▶ [Exercise instructions] Would you transcribe word for word every line from the one containing "At what coordinates should I click to accomplish: Expand" to the end of the data, both ends included, and leave out the rest?
=== Provided data ===
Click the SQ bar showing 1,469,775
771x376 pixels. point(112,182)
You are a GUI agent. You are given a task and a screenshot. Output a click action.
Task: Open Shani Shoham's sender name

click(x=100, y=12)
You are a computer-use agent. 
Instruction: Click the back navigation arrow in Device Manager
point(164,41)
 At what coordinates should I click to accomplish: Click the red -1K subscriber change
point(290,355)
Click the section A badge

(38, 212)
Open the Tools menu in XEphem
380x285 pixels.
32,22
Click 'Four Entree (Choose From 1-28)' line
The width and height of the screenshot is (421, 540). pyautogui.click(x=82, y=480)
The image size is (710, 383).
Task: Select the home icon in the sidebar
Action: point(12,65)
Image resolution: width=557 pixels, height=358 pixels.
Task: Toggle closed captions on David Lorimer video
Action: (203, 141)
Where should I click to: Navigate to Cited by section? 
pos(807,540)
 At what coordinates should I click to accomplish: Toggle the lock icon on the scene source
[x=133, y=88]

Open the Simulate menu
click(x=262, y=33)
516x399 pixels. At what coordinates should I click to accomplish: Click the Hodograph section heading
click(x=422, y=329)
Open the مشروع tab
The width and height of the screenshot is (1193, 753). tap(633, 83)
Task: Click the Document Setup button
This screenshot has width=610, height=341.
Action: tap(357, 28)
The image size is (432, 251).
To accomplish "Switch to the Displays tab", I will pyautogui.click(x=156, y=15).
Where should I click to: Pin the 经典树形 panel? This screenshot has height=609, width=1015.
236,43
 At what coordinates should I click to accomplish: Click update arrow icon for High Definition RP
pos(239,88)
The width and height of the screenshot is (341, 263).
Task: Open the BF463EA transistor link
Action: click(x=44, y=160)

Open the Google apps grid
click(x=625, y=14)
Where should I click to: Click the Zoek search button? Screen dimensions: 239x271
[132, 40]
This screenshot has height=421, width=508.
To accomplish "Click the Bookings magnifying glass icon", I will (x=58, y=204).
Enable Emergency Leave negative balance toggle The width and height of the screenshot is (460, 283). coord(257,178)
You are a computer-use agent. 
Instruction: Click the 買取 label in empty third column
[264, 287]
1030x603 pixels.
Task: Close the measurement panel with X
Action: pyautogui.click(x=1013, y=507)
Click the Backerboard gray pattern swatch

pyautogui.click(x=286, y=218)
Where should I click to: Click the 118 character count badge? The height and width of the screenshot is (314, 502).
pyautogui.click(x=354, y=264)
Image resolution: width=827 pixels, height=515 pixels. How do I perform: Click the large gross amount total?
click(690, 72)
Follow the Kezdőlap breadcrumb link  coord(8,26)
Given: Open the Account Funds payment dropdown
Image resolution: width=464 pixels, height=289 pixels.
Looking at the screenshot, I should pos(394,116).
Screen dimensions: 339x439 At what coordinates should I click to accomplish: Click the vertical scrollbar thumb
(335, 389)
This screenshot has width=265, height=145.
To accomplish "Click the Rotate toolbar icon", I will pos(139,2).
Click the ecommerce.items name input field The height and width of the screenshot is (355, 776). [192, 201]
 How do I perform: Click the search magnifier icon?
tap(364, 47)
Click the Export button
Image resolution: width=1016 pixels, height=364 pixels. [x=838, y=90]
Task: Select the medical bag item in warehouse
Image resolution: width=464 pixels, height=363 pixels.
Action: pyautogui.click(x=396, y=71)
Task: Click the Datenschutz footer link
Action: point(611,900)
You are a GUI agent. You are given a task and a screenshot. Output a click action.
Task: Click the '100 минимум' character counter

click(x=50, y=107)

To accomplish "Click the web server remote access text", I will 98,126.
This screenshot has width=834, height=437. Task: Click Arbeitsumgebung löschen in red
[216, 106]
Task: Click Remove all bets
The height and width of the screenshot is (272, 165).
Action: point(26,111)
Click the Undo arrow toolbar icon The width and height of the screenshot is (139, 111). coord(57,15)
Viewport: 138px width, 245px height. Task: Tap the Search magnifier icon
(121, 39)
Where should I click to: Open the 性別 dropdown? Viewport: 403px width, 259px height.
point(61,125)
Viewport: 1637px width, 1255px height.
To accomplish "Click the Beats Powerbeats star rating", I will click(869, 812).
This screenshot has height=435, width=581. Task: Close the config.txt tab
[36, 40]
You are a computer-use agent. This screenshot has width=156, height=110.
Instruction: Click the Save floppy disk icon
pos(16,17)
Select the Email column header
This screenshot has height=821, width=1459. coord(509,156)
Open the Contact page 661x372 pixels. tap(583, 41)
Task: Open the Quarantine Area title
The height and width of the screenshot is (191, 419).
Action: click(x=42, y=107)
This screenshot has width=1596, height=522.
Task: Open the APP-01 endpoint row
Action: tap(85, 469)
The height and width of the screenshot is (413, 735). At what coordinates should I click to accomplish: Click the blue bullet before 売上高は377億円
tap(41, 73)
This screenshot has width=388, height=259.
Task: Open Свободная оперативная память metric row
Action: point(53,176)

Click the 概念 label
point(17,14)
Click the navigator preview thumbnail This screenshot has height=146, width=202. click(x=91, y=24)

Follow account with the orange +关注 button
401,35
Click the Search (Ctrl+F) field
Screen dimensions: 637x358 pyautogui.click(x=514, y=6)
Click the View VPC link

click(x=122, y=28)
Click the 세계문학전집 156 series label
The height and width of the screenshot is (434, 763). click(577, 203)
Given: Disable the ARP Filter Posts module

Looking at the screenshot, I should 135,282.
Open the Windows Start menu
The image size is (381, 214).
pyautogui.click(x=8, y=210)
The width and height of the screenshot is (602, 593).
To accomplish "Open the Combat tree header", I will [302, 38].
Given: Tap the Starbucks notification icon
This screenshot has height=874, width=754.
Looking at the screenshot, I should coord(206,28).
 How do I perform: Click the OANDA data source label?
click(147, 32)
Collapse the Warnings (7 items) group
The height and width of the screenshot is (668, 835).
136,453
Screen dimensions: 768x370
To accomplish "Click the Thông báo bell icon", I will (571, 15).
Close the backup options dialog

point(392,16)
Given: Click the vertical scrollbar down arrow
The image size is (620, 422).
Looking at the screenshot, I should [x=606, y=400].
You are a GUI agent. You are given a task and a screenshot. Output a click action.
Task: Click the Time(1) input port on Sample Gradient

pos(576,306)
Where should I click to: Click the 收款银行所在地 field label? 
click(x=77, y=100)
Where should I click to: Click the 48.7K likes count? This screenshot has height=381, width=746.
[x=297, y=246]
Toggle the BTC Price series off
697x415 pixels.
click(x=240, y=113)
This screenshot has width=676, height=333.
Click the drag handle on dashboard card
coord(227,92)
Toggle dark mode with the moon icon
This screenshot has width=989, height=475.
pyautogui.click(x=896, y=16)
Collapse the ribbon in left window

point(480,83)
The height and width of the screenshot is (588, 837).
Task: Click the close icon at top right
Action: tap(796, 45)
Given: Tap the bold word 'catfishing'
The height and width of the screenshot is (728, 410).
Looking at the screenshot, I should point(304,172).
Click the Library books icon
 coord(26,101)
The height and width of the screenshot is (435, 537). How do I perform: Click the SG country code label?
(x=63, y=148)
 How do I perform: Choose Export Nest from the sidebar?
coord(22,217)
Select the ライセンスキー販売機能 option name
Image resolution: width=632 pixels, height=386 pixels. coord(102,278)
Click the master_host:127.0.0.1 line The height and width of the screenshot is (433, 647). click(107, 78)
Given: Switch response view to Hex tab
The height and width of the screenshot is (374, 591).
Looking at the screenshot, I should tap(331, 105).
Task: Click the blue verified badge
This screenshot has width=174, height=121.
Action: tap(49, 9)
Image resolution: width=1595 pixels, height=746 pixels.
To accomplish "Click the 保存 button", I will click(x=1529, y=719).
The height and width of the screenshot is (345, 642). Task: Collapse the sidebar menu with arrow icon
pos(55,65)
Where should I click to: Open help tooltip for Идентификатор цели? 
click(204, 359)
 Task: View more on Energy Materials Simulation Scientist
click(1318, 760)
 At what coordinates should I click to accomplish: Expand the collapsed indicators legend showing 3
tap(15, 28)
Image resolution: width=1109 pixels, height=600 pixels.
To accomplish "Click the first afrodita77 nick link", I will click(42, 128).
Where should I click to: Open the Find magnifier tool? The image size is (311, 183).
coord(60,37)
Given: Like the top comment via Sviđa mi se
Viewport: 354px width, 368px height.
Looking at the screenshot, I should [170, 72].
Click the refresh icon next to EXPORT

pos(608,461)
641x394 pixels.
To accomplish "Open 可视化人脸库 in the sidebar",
===
▶ [Solution to the problem]
 At what coordinates should I click to accomplish: Expand the collapsed indicators legend showing 3
tap(15, 28)
Image resolution: width=1109 pixels, height=600 pixels.
To accomplish "Click the first afrodita77 nick link", I will click(42, 128).
Where should I click to: Open the Find magnifier tool? The image size is (311, 183).
coord(60,37)
Given: Like the top comment via Sviđa mi se
Viewport: 354px width, 368px height.
Looking at the screenshot, I should [170, 72].
Click the refresh icon next to EXPORT

pos(608,461)
641x394 pixels.
To accomplish "Open 可视化人脸库 in the sidebar",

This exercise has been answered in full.